Stored items from a collection
*** Block opens ***

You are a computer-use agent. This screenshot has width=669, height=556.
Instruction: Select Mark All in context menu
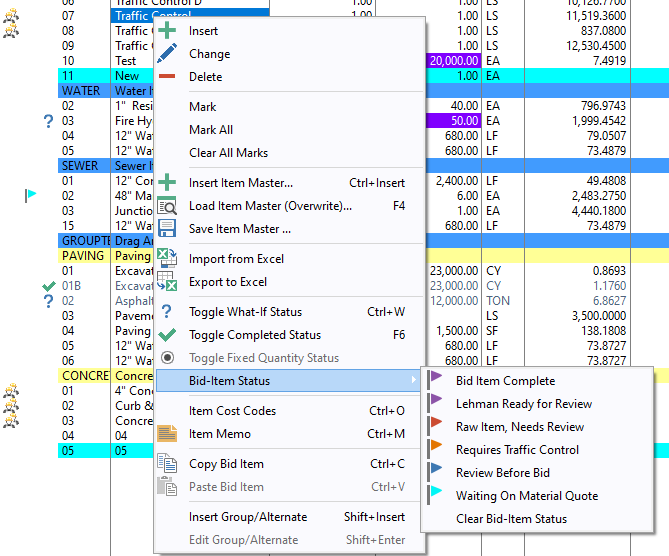pos(211,130)
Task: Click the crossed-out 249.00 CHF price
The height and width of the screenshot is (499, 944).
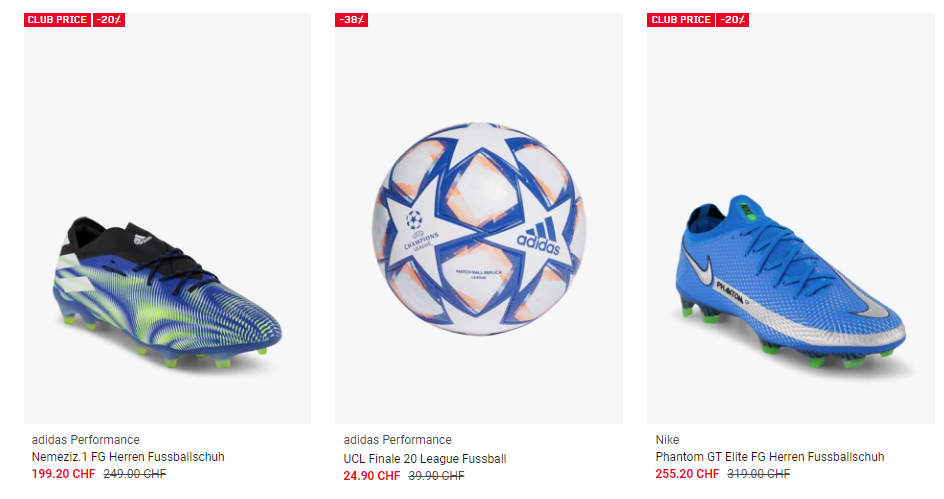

*** Block closes ***

*Your objective*
Output each line above exactly as it stands, omitting the pictures.

*The completed task*
You are a computer-use agent. This screenshot has width=669, height=556.
Instruction: Select Mark All in context menu
pos(211,130)
Task: Click the crossed-out 249.00 CHF price
The height and width of the screenshot is (499, 944).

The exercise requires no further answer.